Parents Against Student Debt

Real Life Student Debt Stories

“I am haunted by the fact that my profoundly deaf daughter could be robbed of any quality of life as she faces a 30-year-long debt which could be sold off to debt collectors if the government sells off the student loan book. Her recent loan statement saying she owes £62,000, on top of the enormous challenge she faces in finding a job, is devastating.”  Karen, mother

“It is deeply unfair that my son faces carrying a £50,000 debt and paying an extra 9% tax for the next 30 years of his life for a qualification that I got for free. We should be investing in our children’s higher education, not turning them into cash cows to be milked for the next 30 years.” Johnny, father

“Huge sums of money are being offered to 17/18 year-old school children with little or no experience of finance, tax or interest rates, believing the myth that “you never pay it back.” No advice required, no warnings, no compulsory education beforehand. The first inkling of their true commitment only emerging when the first statement drops though the door, four years after they started university. In any other financial service this, together with the lack of information regarding the increasing debt, would be construed as mis-selling to a vulnerable age group.” Jennifer, mother

“My son is being charged £1,800 for a year out working even though he is not at uni at all, all year. The placement is nothing to do with the uni (he had to find it). He has to produce a 2,000 word essay, 25min presentation and 10,000 word journal that will be assessed next summer.
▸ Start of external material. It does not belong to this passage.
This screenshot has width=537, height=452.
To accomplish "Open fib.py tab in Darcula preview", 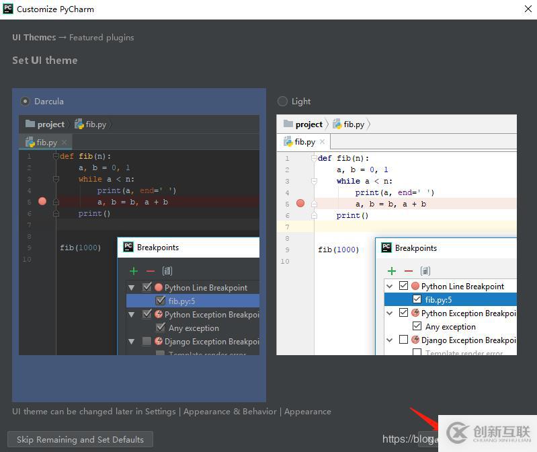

Can there be any reason they are charging £1,800 for what can only be 3-4 hours work tops? Terry, mother

“Why should my son, who has epilepsy, is struggling at university, and had to take time out, face so much debt over his lifetime? He is paying high fees and an extortionate interest rate. The government must address this.” Caris, mother

Listen to PASD supporter Carmel Neale’s audio interview explaining the debt her son will face over his working life.

 

Since 2012, students have had to swallow eye-watering fee hikes and sky-high interest rates on their loans, leaving many of them with around £50,000 of debt that they will have to pay back over the next 30 years. Asking students to make some investment in their future is reasonable, but debts at these levels are already damaging lives. Moreover, this has happened while the government has made unilateral changes to the terms and conditions. IF has already published reports on: the public benefit of higher education; the unsustainability of the student loan system; the erosion of the graduate premium; the long debt-tail of student loans.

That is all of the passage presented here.